Barriers to Accessing Career Support
Liz Eslinger is the executive director of Write Around Portland, an organization that facilitates writing workshops in social service settings. She describes publishing as a wall writers in her community need to break through. “The onus is really on the individual writer to do a lot of the work. And if that’s the case, for people who already experience barriers, it’s that much more challenging for them to take on the additional burden and labor that it takes to break into a world where you don’t have connections and you don’t have the keys to get to that inner circle.”
Our conversation with Liz is part of a six-month community engagement project funded by the Regional Arts and Culture Council. We’re learning from writers, publishers, teachers, and staff at literary organizations in the Portland-metro area about the needs of writers and barriers to accessing career support including a lack of transportation, inaccessible venues, and cost.
The Importance of Identity
Writers have also spoken to the importance of accessing support from within a literary community that reflects their identities, backgrounds, experiences, and writing pursuits. “When I first tried to get into the writing community in Portland, I did not fit. I did not belong. I didn’t see anybody who looked like me,” says Domi Shoemaker, writer, editor, and co-founder of Corporeal Writing. Similarly, author Neil Cochrane describes his struggle to find a community of queer writers working within his genre.

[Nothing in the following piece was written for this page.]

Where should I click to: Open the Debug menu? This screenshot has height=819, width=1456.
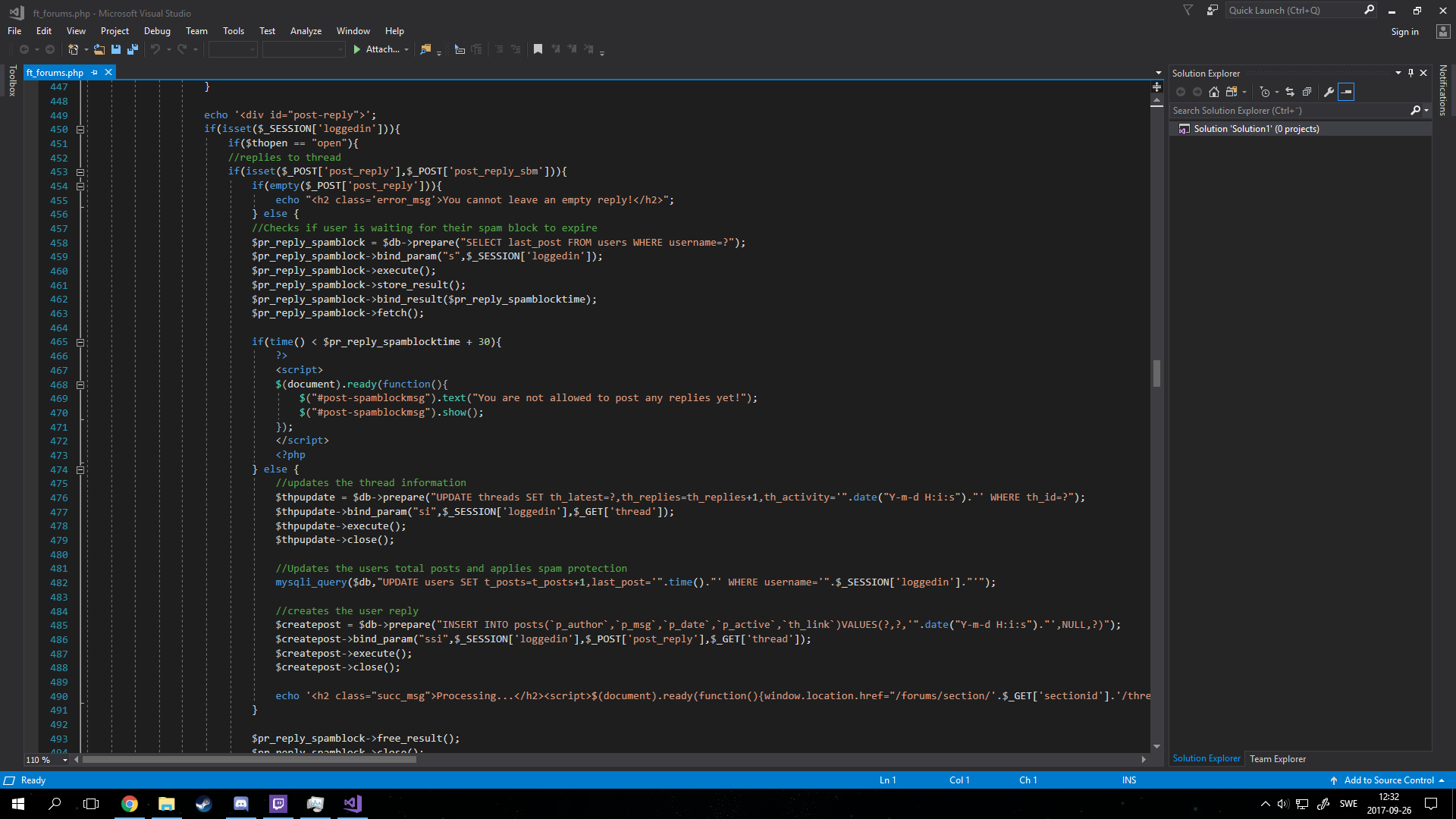[x=157, y=31]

We are continuing to benefit from the generosity and wisdom of writers in our community who have joined Elisa and me in conversations over the course of the past couple of months, offering their insights into the types of questions about career development they hear most frequently and the approaches to programming that may best meet our community’s needs.
These conversations have revealed the extent to which writers seek informal career support in spaces where they are already working on craft, complicating our thinking about how or whether to separate these types of professional development. Is it easier for people to ask their career-related questions of the writers they’ve come to know and trust by writing alongside them? If we take career support out of the context of these relationships, how can we create spaces that engender the feelings of safety and trust necessary for writers to ask for the information they really need?
Our work engaging with and learning from writers within our community has just begun. Next month, we’ll begin distributing an online survey that asks writers to share their experiences and insights around career development. We hope to better understand the community’s areas of expertise, their needs and questions around publishing and promoting their work, and their existing barriers to accessing career support.